Indeed, there was. And when you add it all up, it might as well have been a million-dollar tasting, much like driving around and looking at Aspen real estate.
While Ganapathi, along with several distillers, spent most of the seminar discussing the flavors and processes of the different offerings, the out-of-the-gate confession about the money in the bottle was a startling and quite surprising revelation in the world of whiskey for me.
Whiskey is now like fine art, fine wine, or a second, third or fourth house.

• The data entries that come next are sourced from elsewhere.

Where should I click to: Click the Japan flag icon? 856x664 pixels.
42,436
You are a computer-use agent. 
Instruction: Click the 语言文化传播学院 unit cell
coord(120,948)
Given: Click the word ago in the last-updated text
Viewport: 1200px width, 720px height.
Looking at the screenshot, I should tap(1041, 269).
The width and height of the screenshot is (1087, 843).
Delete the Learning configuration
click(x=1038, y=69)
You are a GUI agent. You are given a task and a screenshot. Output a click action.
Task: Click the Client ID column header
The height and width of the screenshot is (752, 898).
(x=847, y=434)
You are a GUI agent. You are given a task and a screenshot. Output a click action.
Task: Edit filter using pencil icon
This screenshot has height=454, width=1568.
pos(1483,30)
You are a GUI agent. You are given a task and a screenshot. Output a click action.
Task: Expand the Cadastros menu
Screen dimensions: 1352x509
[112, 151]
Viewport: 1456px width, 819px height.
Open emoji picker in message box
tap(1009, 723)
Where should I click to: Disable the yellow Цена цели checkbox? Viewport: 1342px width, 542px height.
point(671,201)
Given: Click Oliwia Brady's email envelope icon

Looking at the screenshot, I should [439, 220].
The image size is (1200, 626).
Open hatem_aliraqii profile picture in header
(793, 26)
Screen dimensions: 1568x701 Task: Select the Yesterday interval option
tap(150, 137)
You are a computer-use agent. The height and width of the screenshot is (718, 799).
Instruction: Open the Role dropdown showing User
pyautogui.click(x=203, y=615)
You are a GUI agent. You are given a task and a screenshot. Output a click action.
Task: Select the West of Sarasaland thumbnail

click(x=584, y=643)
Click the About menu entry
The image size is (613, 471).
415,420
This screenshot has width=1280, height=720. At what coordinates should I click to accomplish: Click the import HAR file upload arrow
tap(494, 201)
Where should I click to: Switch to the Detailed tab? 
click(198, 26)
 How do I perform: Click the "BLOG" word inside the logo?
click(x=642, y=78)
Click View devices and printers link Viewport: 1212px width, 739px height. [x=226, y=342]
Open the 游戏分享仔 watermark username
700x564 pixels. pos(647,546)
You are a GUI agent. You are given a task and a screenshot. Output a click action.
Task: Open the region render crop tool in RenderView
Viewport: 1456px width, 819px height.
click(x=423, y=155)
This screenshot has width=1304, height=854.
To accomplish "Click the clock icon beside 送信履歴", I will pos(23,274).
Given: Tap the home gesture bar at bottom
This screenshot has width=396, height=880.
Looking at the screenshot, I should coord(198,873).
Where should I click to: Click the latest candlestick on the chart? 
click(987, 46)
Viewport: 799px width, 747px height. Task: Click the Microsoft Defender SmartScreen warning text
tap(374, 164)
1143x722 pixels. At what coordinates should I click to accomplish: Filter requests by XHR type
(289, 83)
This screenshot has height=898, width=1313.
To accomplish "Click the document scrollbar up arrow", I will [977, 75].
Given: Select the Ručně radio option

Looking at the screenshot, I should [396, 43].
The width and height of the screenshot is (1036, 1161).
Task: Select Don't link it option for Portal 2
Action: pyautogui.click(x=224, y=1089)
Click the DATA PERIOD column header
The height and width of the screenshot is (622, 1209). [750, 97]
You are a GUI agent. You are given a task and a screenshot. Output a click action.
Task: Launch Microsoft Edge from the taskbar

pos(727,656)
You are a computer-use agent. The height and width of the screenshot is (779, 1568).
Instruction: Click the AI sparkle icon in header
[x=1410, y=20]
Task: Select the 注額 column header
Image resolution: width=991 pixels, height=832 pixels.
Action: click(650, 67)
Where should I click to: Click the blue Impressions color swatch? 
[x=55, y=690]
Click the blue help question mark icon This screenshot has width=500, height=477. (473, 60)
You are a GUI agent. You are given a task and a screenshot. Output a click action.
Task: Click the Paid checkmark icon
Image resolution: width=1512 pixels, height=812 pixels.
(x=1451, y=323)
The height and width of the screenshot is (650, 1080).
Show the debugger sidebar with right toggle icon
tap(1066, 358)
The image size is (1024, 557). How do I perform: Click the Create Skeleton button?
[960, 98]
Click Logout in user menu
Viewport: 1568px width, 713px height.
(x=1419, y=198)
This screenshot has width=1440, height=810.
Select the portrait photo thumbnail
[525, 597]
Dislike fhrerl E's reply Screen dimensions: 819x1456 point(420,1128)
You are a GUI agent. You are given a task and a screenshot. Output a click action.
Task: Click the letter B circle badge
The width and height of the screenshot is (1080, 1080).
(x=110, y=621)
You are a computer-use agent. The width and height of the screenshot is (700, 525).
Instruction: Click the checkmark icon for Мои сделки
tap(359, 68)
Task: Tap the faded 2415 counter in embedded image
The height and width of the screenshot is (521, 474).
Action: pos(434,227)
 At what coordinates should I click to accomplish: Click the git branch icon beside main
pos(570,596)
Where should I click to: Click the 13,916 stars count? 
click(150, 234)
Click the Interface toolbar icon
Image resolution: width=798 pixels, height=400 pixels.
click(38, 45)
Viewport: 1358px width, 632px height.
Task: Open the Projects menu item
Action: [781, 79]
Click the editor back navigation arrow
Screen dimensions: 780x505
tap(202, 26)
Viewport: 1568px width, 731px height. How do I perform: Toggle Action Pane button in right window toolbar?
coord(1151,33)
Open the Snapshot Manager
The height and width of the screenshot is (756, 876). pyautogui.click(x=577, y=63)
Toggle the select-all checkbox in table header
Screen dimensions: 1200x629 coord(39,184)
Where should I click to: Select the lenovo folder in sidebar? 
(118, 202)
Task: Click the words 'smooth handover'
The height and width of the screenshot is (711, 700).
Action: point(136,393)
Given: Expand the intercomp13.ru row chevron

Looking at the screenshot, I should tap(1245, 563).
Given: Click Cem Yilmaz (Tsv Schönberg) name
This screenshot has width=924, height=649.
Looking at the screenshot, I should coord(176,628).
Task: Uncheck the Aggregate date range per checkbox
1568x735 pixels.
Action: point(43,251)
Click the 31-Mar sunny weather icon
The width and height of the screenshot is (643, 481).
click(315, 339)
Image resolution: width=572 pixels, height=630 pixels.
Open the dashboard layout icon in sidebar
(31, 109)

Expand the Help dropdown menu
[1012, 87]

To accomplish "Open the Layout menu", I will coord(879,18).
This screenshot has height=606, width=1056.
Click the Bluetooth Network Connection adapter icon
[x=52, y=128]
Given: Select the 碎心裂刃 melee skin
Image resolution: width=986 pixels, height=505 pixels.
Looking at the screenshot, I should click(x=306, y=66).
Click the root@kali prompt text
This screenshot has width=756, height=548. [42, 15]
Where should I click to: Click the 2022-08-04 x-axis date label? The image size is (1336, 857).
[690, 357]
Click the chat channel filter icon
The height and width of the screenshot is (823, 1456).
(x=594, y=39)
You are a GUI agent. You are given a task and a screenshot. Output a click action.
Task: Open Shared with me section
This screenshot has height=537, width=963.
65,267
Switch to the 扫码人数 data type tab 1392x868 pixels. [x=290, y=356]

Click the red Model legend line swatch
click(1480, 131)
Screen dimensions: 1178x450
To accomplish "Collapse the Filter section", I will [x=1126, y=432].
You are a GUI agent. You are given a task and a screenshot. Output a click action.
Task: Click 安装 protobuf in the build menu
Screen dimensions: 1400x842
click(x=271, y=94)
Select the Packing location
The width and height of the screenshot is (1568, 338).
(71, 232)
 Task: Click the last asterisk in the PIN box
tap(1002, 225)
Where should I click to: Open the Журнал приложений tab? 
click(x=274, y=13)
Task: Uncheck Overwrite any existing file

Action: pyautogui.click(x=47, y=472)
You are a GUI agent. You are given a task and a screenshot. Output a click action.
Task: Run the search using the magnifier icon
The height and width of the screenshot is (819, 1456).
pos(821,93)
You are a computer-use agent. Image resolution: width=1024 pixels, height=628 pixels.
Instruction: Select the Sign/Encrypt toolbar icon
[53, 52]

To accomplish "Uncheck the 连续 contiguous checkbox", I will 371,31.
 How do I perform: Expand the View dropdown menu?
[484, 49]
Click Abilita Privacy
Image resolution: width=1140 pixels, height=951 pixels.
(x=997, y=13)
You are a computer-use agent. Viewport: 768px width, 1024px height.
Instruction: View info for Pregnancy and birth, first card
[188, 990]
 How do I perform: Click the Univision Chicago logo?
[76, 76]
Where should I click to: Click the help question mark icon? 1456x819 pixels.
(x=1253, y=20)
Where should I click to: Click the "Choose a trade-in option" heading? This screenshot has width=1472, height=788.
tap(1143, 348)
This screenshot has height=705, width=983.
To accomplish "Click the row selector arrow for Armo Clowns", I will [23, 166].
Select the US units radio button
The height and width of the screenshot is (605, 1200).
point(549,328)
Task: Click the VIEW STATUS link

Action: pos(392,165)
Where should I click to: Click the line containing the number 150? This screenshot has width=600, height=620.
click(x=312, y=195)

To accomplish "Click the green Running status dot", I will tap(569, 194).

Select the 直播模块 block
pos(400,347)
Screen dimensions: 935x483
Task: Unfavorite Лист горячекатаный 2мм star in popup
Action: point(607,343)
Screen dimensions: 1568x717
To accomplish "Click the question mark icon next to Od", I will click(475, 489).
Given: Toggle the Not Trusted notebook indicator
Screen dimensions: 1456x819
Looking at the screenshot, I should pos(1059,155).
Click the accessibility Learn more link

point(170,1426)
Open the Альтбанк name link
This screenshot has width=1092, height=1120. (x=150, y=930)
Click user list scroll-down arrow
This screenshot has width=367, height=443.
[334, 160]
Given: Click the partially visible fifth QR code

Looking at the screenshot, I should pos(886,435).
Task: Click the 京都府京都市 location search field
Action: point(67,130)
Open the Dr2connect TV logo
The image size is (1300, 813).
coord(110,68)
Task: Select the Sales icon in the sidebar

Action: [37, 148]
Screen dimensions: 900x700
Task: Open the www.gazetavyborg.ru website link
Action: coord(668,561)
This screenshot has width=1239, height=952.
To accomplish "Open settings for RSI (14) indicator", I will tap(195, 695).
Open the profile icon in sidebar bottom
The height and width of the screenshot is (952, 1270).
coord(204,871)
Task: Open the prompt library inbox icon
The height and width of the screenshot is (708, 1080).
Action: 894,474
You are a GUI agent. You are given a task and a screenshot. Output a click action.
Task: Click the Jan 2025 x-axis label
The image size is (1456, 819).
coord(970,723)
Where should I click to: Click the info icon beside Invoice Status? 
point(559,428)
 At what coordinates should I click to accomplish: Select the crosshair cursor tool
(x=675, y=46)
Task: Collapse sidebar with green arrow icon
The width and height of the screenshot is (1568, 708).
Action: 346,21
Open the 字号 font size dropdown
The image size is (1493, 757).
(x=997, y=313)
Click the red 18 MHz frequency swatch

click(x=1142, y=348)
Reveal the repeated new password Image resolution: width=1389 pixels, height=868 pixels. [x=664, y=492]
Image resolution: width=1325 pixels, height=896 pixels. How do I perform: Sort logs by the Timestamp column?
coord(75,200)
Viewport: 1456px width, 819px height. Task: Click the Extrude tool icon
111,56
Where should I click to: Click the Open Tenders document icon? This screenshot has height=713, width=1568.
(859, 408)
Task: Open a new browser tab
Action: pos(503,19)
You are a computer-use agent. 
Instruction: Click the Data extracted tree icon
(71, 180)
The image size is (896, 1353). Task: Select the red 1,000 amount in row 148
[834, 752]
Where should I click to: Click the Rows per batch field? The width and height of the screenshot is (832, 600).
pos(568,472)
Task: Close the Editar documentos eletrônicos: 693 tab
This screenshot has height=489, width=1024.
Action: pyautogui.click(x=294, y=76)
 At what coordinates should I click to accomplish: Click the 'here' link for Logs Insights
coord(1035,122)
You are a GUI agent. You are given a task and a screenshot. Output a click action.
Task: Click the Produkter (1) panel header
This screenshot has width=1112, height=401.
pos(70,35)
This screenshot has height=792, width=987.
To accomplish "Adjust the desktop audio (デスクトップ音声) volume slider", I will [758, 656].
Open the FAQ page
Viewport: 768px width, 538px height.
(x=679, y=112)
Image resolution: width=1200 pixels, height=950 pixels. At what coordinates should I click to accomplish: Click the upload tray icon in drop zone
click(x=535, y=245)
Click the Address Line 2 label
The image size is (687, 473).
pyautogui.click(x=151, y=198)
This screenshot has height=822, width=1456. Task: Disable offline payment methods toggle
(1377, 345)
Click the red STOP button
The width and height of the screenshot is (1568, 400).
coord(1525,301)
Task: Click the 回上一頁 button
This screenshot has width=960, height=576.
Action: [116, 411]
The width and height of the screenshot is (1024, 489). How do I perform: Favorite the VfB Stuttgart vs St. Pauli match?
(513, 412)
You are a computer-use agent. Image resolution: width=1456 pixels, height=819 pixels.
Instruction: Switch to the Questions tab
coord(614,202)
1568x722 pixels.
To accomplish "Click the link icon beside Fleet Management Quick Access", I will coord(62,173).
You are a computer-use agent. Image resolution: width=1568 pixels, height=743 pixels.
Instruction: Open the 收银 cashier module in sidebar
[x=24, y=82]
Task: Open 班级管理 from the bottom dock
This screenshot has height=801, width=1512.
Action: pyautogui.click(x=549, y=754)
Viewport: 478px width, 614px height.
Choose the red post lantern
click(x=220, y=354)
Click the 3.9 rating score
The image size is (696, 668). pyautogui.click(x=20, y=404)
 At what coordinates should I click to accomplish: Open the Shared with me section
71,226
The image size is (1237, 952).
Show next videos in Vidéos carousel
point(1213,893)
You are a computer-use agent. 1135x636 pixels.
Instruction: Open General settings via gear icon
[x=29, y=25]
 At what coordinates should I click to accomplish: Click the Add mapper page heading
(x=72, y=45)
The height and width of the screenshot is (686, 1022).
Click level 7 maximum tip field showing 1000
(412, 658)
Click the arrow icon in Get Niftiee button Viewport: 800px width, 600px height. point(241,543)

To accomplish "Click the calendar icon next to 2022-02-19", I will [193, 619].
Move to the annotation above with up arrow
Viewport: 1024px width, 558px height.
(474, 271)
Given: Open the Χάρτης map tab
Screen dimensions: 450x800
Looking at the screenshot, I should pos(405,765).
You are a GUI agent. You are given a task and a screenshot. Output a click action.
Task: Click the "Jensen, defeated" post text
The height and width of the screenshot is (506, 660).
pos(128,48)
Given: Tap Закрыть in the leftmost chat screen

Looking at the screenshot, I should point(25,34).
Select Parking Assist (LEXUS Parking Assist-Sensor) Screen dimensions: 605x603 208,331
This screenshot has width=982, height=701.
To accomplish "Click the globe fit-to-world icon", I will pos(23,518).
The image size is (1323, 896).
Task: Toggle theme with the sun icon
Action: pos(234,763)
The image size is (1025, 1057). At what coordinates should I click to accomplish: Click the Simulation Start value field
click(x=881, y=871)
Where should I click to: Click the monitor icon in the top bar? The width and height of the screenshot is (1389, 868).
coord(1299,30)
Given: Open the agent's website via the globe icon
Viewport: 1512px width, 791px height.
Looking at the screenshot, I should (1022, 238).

“A lot of people are in it for the flavor. … How I got to this table was the collection side of things,” Ganapathi said. “The Yamazaki 50, which retailed for $4,800 in 2005 is now worth $500,000 …. The Yamazaki 55 is now $900,000 at a retail price of $32,500.”
He went onto say that Macallan bottles are going for over $1 million.
“So, people buy houses, I buy whiskey,” he joked.
Regardless of the price, all of eight chosen ones for Ganapathi were approachable and drinkable.
The favorite among the crowd was the 17-year-old Heaven Hill Kentucky straight bourbon whiskey from the Heritage Collection.
“We do two things really well: one is we make a pretty good whiskey and two, we make really good, aged whiskey,” said Conor O’Driscoll, distillery manager.
He said aging it that long translates into a huge loss of product due to the extended time the whiskey ages in the barrel.
“The angels are thirsty,” O’Driscoll laughed. “A lot of the 17-, 19-, 20-year-olds we have in the warehouse when we pull them out, they are empty and the barrel literally falls apart and some of them honestly taste like crap, they taste like a dirty little stick, but the ones that turn out taste like this and this the magic, this is the art, the science and what makes it f—ing perfect.”
He described it as a unicorn. It was released six weeks ago at $275 retail.
Oh, and it’s 118 proof. Strong, smooth and tasty. The only way whiskey should be.